Le hasard a voulu que je me mette à lire "Soleil vert" deux jours avant la fameuse date "du dépassement", celle au delà de laquelle la consommation en ressources naturelles de l'humanité excède celles que la planète est capable de régénérer. Or, s'il a été écrit en 1966, jamais un bouquin ne m'aura paru aussi actuel...
Au début pourtant, Soleil vert a plutôt des allures de roman d'anticipation vaguement post-apocalyptique, sauf qu'il n'y a pas eu d'apocalypse. Dans un New-York où la surpopulation est devenue problématique, c'est l'été, il fait très chaud, l'eau et la nourriture sont rationnées. Nous y suivons plusieurs personnages, tentant chacun de survivre à leur façon: Andy, simple flic; Billy, jeune homme débrouillard; Shirl, compagne d'un riche homme d'affaires. Trois personnages issus de milieux différents donc, qui ne le savent pas, mais dont les destins vont être amenés à se croiser très vite.
Contrairement à ce que le résumé laissait penser, il n'y a pas réellement d'enquête dans Soleil Vert. Le meurtre n'est qu'un prétexte pour lier les protagonistes, que l'on suivra tout à tour, chacun de leur côté. La véritable intrigue, on s'en rend compte très vite, gravite plutôt autour de la pénurie de ressources et des conséquences (et dérives) qu'elle entraîne, avant d'évoquer de plus en plus profondément les causes de cet état de fait.
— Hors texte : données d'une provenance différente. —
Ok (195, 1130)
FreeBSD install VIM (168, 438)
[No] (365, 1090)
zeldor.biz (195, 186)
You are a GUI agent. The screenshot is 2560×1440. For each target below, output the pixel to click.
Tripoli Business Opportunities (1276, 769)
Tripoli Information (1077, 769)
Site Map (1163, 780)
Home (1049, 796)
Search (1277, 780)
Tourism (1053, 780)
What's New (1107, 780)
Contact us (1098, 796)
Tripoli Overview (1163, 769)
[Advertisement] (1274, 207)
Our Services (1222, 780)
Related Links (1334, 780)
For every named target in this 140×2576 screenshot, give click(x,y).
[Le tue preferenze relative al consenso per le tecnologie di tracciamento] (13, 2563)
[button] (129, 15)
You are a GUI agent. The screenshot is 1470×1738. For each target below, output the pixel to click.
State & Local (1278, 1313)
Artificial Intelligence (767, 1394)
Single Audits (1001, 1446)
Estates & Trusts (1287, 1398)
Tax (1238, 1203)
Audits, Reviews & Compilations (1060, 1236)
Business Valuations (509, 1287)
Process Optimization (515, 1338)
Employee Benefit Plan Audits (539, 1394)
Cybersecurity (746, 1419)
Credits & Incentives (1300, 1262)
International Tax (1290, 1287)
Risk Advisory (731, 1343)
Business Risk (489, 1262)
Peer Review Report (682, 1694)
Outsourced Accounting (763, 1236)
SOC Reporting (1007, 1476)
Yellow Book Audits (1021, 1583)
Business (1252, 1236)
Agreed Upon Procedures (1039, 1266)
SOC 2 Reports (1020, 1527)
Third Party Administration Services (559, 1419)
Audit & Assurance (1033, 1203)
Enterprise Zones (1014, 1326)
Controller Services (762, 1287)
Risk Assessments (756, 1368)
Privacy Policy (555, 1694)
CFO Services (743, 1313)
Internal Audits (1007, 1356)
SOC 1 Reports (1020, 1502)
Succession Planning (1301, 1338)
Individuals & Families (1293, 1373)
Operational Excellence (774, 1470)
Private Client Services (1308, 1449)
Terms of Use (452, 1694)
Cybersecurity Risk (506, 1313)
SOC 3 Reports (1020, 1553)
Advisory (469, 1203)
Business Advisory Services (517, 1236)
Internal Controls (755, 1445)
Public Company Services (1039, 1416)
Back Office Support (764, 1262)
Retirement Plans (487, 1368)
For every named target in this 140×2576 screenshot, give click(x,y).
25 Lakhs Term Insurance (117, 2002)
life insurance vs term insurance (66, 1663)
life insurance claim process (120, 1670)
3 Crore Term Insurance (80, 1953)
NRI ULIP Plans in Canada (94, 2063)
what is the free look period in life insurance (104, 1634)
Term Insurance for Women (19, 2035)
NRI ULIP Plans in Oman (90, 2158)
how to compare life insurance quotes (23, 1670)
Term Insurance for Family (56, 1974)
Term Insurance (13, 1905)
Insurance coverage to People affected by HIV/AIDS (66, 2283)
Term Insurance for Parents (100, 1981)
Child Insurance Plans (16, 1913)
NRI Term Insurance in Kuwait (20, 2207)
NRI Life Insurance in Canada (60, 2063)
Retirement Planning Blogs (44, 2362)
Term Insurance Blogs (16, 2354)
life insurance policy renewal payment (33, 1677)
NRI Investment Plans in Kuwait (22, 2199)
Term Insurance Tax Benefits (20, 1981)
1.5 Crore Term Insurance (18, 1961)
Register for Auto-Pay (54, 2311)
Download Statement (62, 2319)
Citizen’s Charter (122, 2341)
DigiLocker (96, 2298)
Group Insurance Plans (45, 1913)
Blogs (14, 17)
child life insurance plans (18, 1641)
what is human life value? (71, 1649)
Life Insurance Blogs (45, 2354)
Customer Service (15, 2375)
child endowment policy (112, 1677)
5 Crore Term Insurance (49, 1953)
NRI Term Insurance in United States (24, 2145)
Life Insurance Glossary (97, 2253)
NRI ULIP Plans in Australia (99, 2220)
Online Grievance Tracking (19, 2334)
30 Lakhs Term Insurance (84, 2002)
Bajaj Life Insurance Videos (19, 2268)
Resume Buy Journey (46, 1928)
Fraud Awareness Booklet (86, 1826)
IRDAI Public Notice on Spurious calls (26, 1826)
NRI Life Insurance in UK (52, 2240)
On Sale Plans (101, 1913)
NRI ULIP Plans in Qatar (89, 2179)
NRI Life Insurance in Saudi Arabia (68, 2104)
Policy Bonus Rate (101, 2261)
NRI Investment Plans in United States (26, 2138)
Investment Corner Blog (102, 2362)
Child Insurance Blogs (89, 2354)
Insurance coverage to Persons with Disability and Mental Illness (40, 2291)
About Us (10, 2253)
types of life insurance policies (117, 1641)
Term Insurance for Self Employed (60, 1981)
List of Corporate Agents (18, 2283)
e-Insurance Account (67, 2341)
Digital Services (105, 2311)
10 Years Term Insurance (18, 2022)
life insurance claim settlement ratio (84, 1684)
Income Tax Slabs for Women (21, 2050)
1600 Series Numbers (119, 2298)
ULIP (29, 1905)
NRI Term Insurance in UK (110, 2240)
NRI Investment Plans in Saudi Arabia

Et l'on se découvre, sans trop savoir comment, en plein discours écologique, sur la nécessité d'agir avant qu'il soit trop tard, sur ce qu'il aurait pu être fait, sur pourquoi rien n'est jamais fait ; laissant, encourageant même carrément, les hommes continuer à consommer toujours plus. A cet instant, le lecteur quitte la fiction et l'anticipation pour se retrouver dans un présent bien réel, et face à un futur peut-être plus proche qu'il ne le croit. Et ce ne sont pas les solutions proposées dans le livre qui vont le rassurer. A l'époque où il a été écrit, la question de la contraception était logiquement plus sensible qu'aujourd'hui, mais les arguments nauséabonds des manifestants anti-avortement sont globalement les mêmes que ceux de la "manif pour tous", preuve que si les choses progressent, elles progressent encore trop lentement... La bonne nouvelle, c'est que si Harry Harrisson s'est montré plutôt visionnaire, on en est pas encore au stade dépeint dans son roman. Reste qu'au train ou on va, on a l'air plutôt mal barrés.
Bref, on suit le quotidien d'Andy et son colocataire Sol, Billy, Shirl et son garde du corps, dans une ville qui part peu à peu en vrille au gré des privations, des émeutes qui s'ensuivent et du manque de logements. La misère est partout (sauf, naturellement, chez les riches, et encore même la fortune de ceux-ci ne peut les mettre à l'abri d'un revers changeant totalement la donne), l'auteur nous la décrit en permanence, en long, en large et en travers. Soleil vert n'est finalement qu'une plongée en apnée dans un monde fort peu reluisant, mais bien construit, cohérent, peuplé de personnages crédibles et très humains dans leurs imperfections. Et c'est ce qui rend la lecture plaisante, accrocheuse même, malgré le manque flagrant d'action.
Car, finalement, il ne se passe pas grand-chose.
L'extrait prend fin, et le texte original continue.